2/ second solution: you don't want / can't separate metadata and data.
In this case, you can try to reduce the network usage
- first, reduce the internal network usage inside the cluster. When
querying the metadata, if you're using the PB API, you can pass "n_val"
as parameter of your request. If you pass n_val=1, then Riak will not
query the 3 replicas to fetch the value, instead it'll fetch only one
replica, saving a lot of internal bandwidth.
- second, you can have your client query one of the primary node (where
one of the replica is) for a given key. Coupled with passing n_val=1,
Riak will not transfer anything on the internal network. you can check
out https://github.com/dams/riak_preflists to find the primary nodes.
Dmitri Zagidulin wrote:
Hi Joe,
1. Yes, it's possible (with the HTTP HEAD request, or the client
library equivalent (I'm pretty sure all the client libraries expose
the 'return only the headers' part of the object fetch -- see the
Optional Parameters head=true section of the PB API
http://docs.basho.com/riak/latest/dev/references/protocol-buffers/fetch-object/
)).
However, this is not going to be very helpful in your case. Behind the
scenes, a HEAD request still requests all replicas of an object --
*full* replicas, including the value. It's just that the node
coordinating the request drops the actual object value before
returning the metadata/headers to the client.
So, if you use this 'just give me the metadata' request, you're only
saving on the cost of shipping the object value down the wire from the
cluster to the client. But you're still incurring the cost of all 3
copies of the object (so, 3-4MB, in your case) being transferred over
the network between the nodes, as a result of that HEAD request.
2. I don't know that there is a specific size limit on the object
header values. However, this question is definitely a red flag -- it's
very likely that you're trying to use the custom headers in a way that
they weren't intended for.
Can you describe in more detail what's your use case? (As in, what are
you trying to store as metadata, and why would retrieving just the
headers be useful to you.)
Don't forget, that if you need to store a LOT of metadata on an
object, and you can't do it within the object value itself (for
example, when storing binary images), you can simply store a separate
metadata object, in a different bucket, using the same key as the object.
For example, if I'm storing my primary objects in the 'blobs' bucket,
I can also store a JSON object with corresponding metadata in a
'blobs-meta' object, like so:
/buckets/blobs/keys/blob123 --> binary object value
/buckets/blobs-meta/keys/blob123 --> json metadata object
The downsides of this setup is that you're now doing 2 writes for each
object (one to the blobs bucket, and one to the meta bucket).
But the benefits are considerable:
- You can store arbitrarily large metadata object (you're not abusing
object headers by stuffing large values into them)

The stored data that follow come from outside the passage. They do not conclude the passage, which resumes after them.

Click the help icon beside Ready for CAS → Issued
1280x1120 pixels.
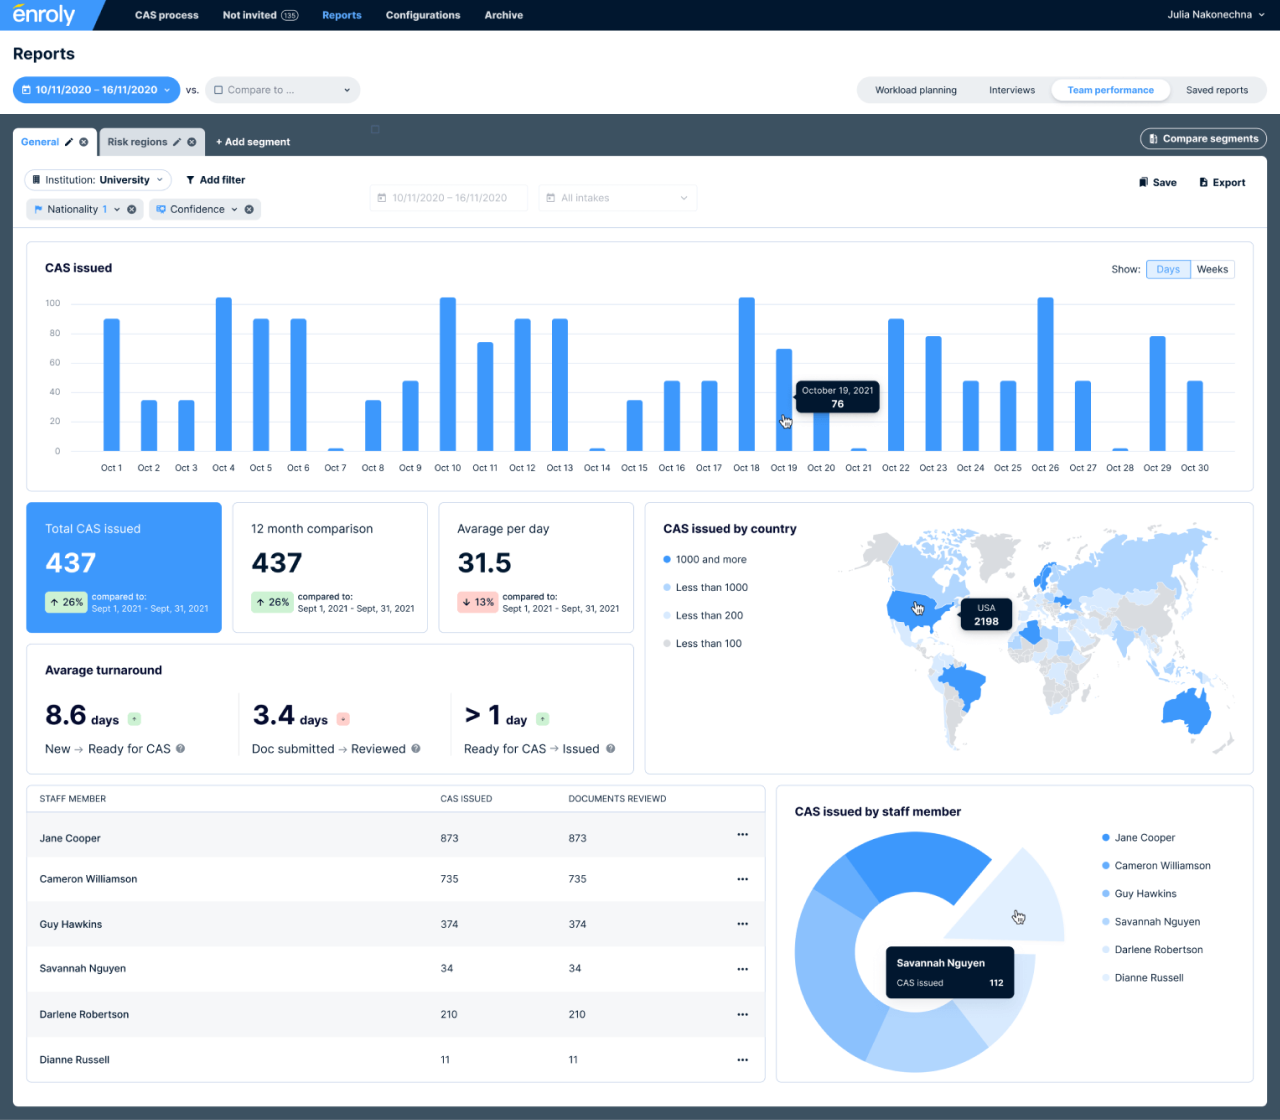[610, 748]
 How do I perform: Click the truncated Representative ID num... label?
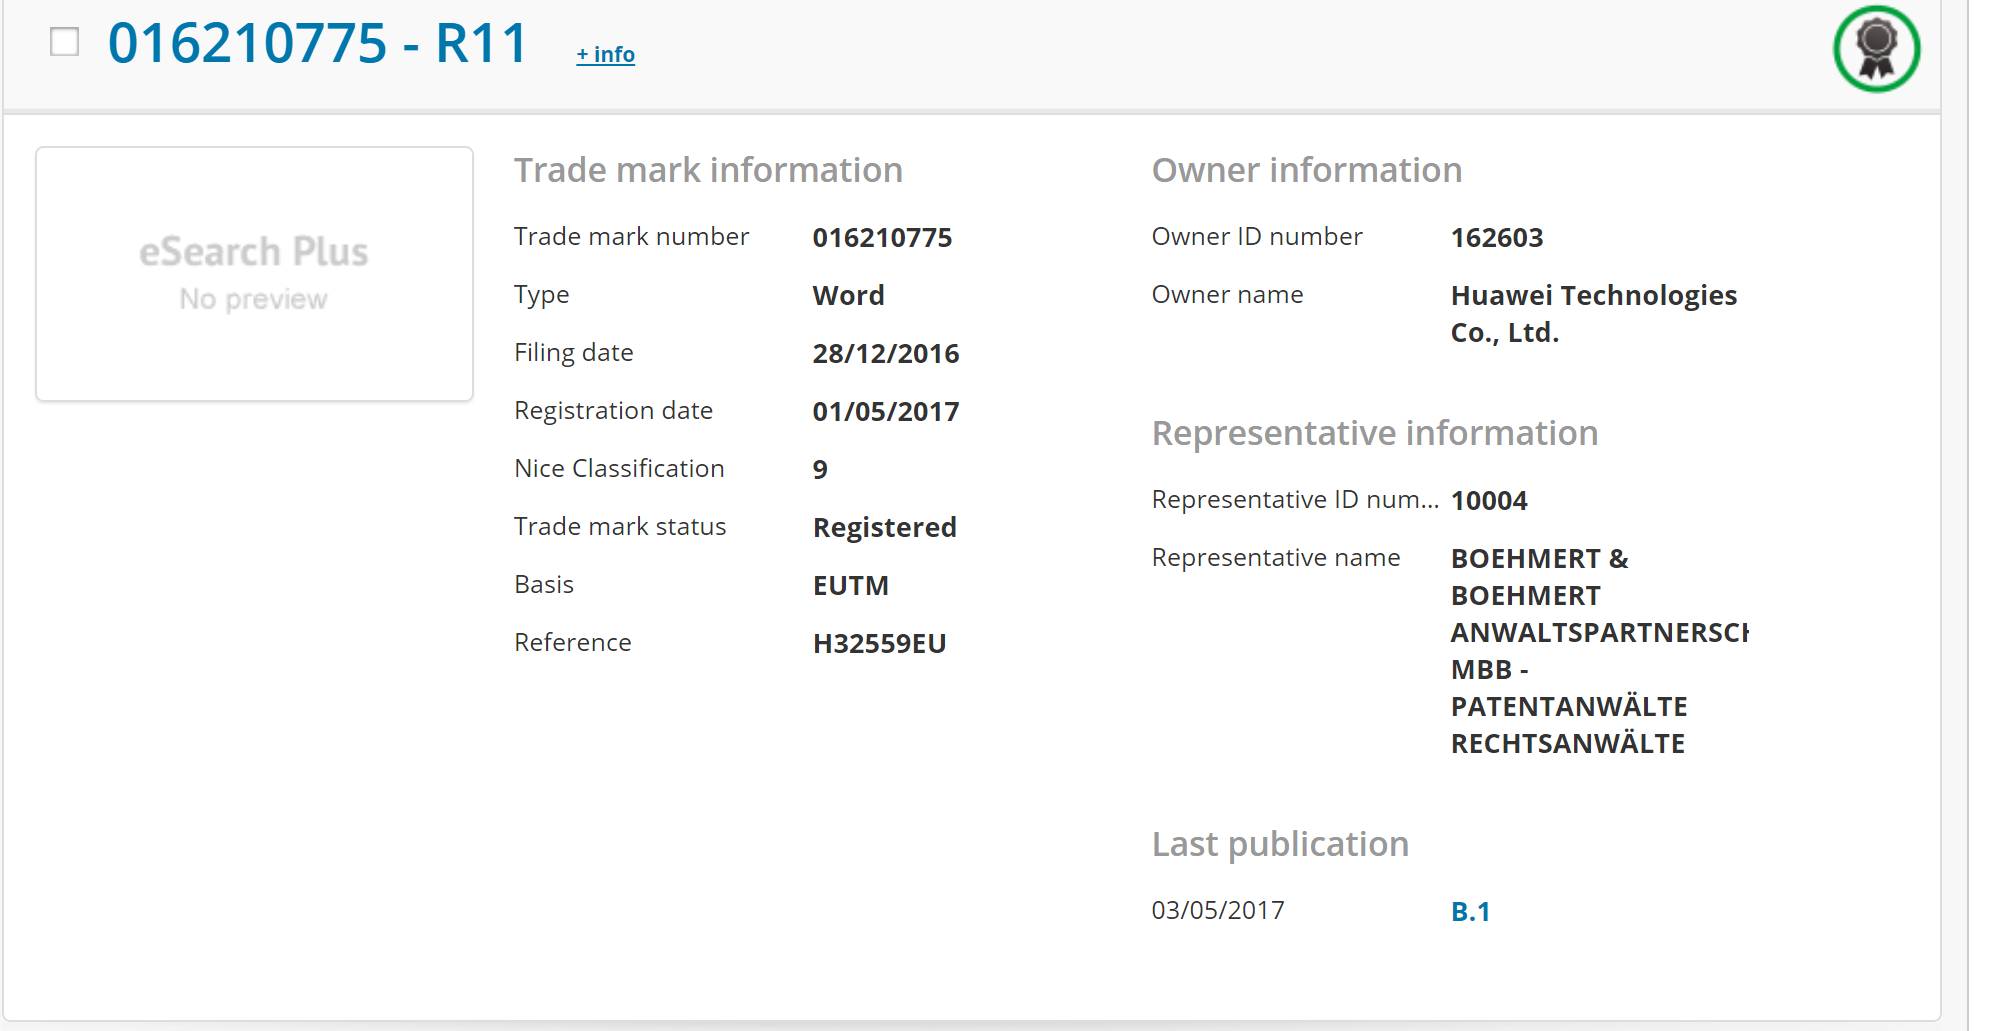click(x=1294, y=500)
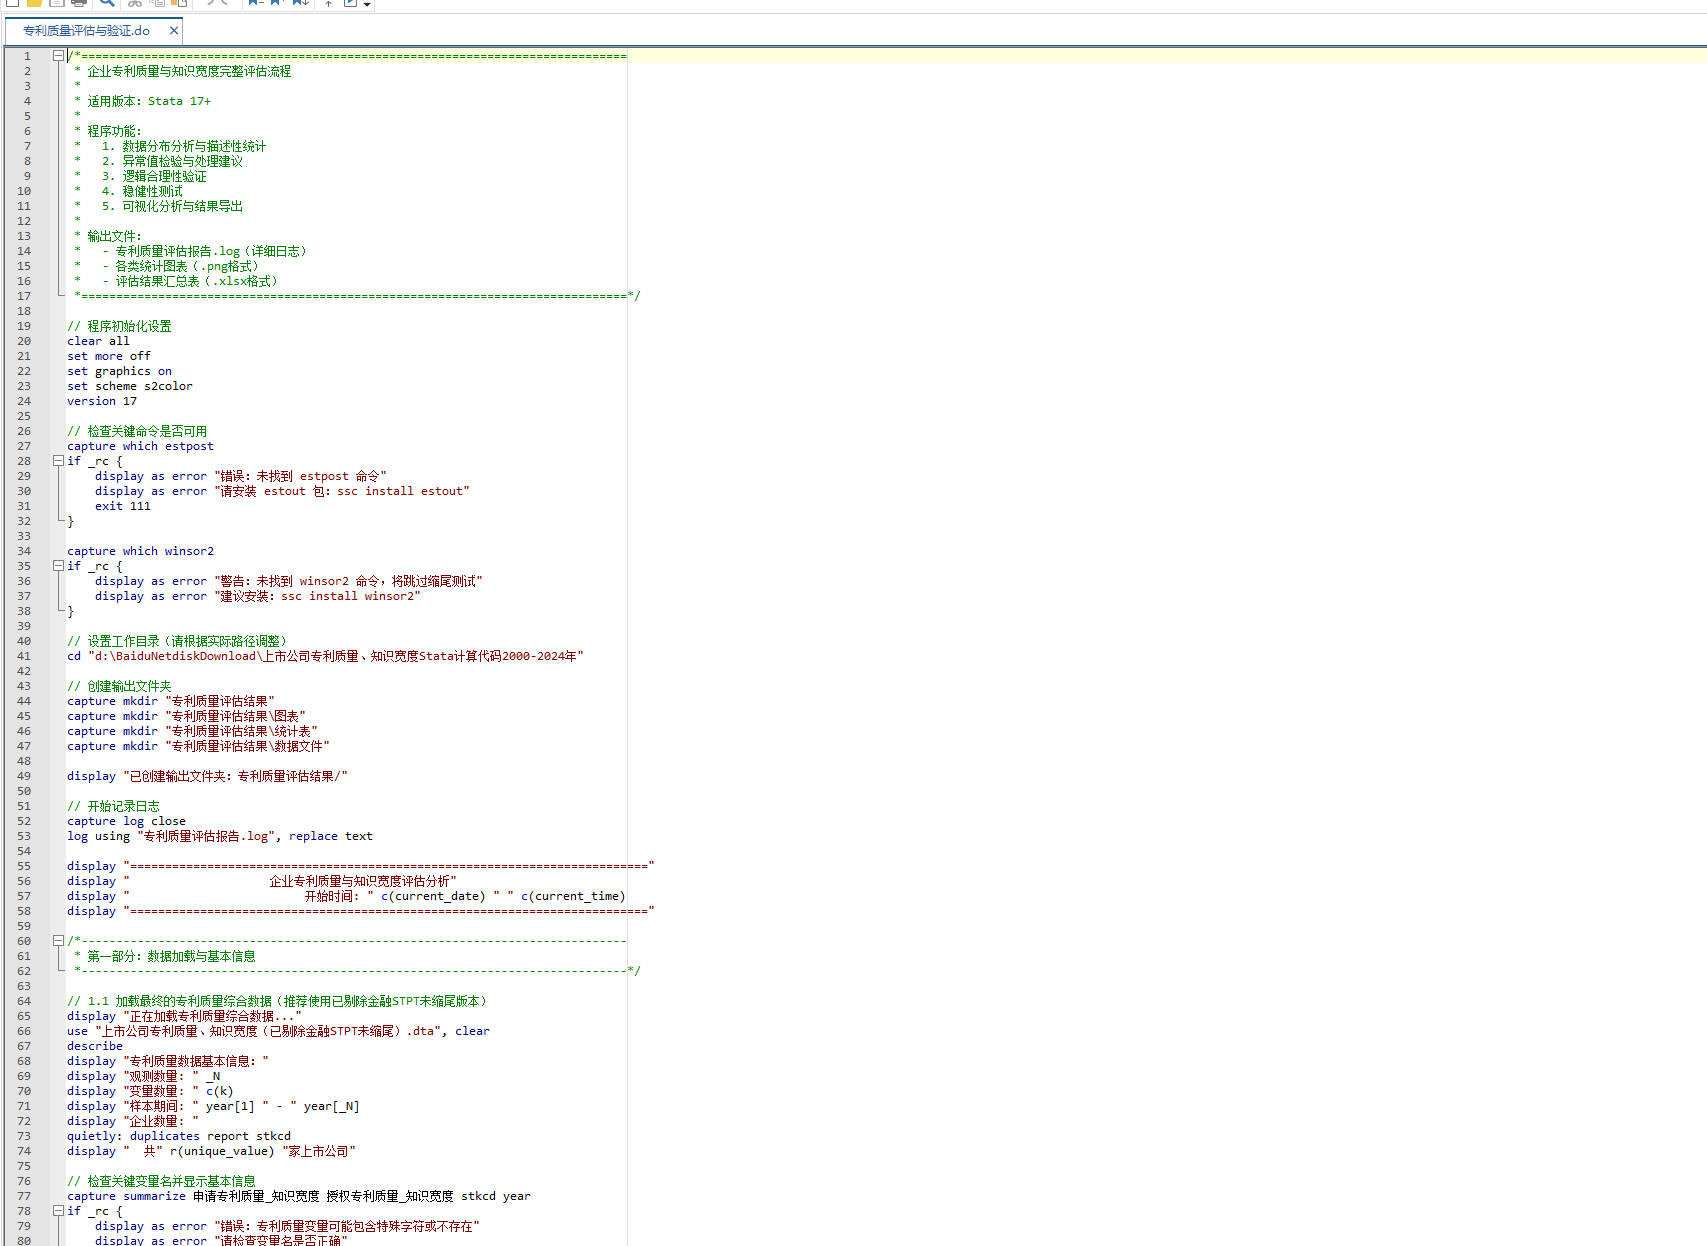This screenshot has width=1707, height=1246.
Task: Collapse the winsor2 if-block at line 35
Action: (x=58, y=566)
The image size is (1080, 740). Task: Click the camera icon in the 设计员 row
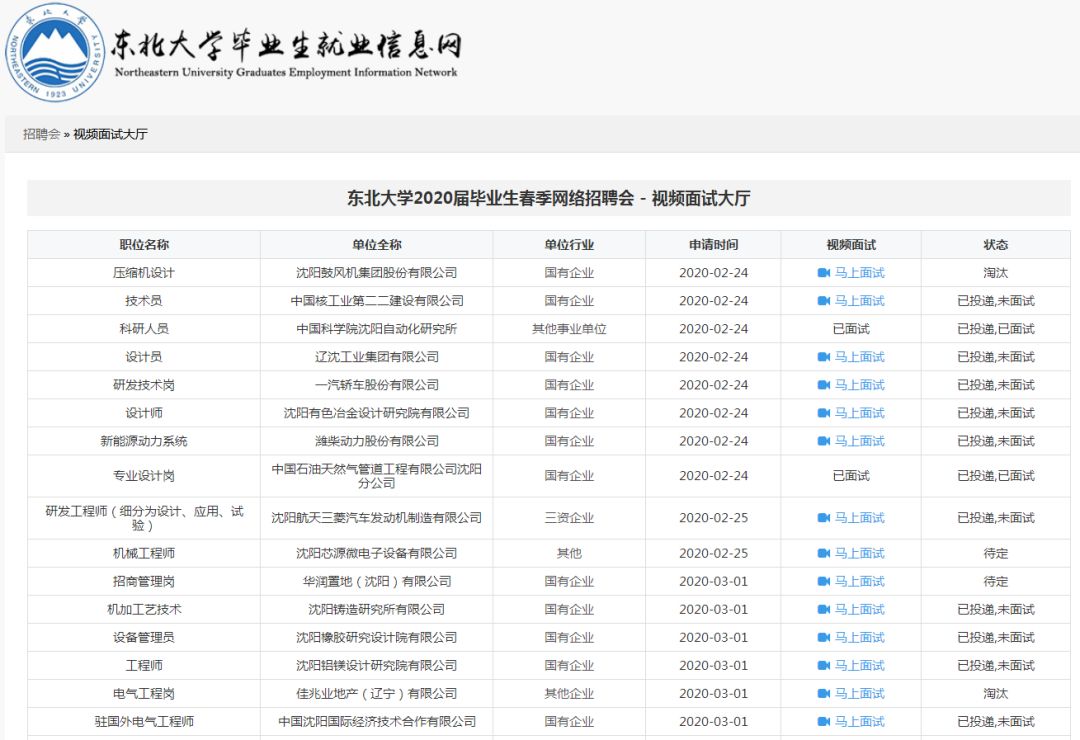(824, 356)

- Since the metadata object is likely to be much smaller than the
object it's referring to, you can use the metadata object to check for
an object's existence (or to get the actual headers that you care
about) without the cost of requesting the full giant blob.
Dmitri
On Mon, Nov 30, 2015 at 12:18 PM, Joe Olson <technol...@nododos.com
<mailto:technol...@nododos.com>> wrote:
Two quick questions about X-RIak-Meta-* headers:
1. Is it possible to pull the headers for a key without pulling
the key itself? The reason I am interested in this is because the
values for our keys are in the 1.2-1.6 MB range, so the headers
are a lot smaller in comparison. I know I can index the headers
using Solr or 2i, but I am trying to involve the overhead of doing
that.
2. What are the size limits on the headers values that are strings?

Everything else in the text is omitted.